Thursday, July 22, 2010

the Raiders are a .500 team and other bold predictions

Dear Jonathan,

The Miami Dolphins are not going to win the Super Bowl this year. Chad Henne is a year away at least. For your sake, I hope I eat my words.

Sincerely,

A fan of a team that always loses


And on to my bold and not so bold predictions for the NFL season. Forecasting sports is a lot like forecasting the weather. Everyone is wrong but tries anyway. And like in both, trust your eyes and not the bull.

1. Raiders are a .500 team this year. They would have been last year if the quarterback wasn't the biggest bust in the history of sports (Ryan Leaf is now #2 on this list, mostly because JaMarcus is also the fattest bust in the history of sports). Campbell is decent. The O-Line is improved. Bush will run for close to 1,000 yards. Run DMC will show up this year and not in a cast. And I think the Raiders actually have a dangerous WR corp. DHB will be better. He's about 3,000% better in camp this year than he was all of last year. Louis Murphy is legit. Shit, I'm talking myself into this team. Super Bowl or bust? An idiot can dream.

2. The Dolphins are a playoff team. Duh. The entire AFC East is a playoff team except for Buffalo, who is lousy.

3. That said, the Jets will not make the playoffs. You can see this coming, right? Too many big names. Too many egos. They got worse at RB. They are the favorites. There's no chip on their shoulders. Unless Sanchez makes the leap. Then all bets are off.

4. Or maybe the Pats won't make the playoffs? Nah. Here's what I like about the Patriots: Nothing at all. I hate this team so much. But if you were a Pats fan (and God help you if you are, you root for a douchebag QB), this is what I would like about this team: no one is talking about them. All the attention is on the Dolphins and the Jets and even on how bad the Bills will be and how stupid it was to hire Chan Gailey. Meanwhile, Belichick is secretly videotaping every team right now so he'll know all their plays. Or he's quietly scheming revenge on the rest of the league for the embarrassment his team suffered in the playoffs last year.

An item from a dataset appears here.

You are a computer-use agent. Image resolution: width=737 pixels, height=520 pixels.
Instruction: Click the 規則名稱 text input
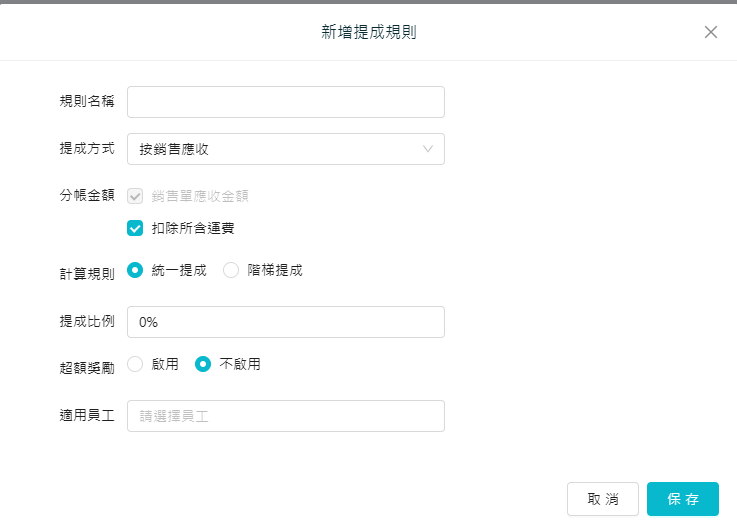(x=285, y=102)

5. These teams will be better: Tennessee, Washington (can't get worse), Miami, Oakland (can't get worse), Detroit (ditto), Denver, NJ Giants

6. These teams will be worse: Jacksonville (this team screams 5-11 to me), Philly, Buffalo (Chan Gailey? Really?), Minnesota (slightly, they were really good last year, but anyone really trust Childress? anyone?), Arizona

7. These teams are who we think they are: Indy, San Diego, Green Bay, New Orleans, St. Louis (sad)

Tuesday, July 20, 2010

fucking heat

I'm coming around to accepting that this team will be nigh unbeatable this year. I think the supporting cast is weak outside of Mike Miller, but it probably doesn't matter with Wade and LeBron. I hate this team so much, but they'll be fun to watch.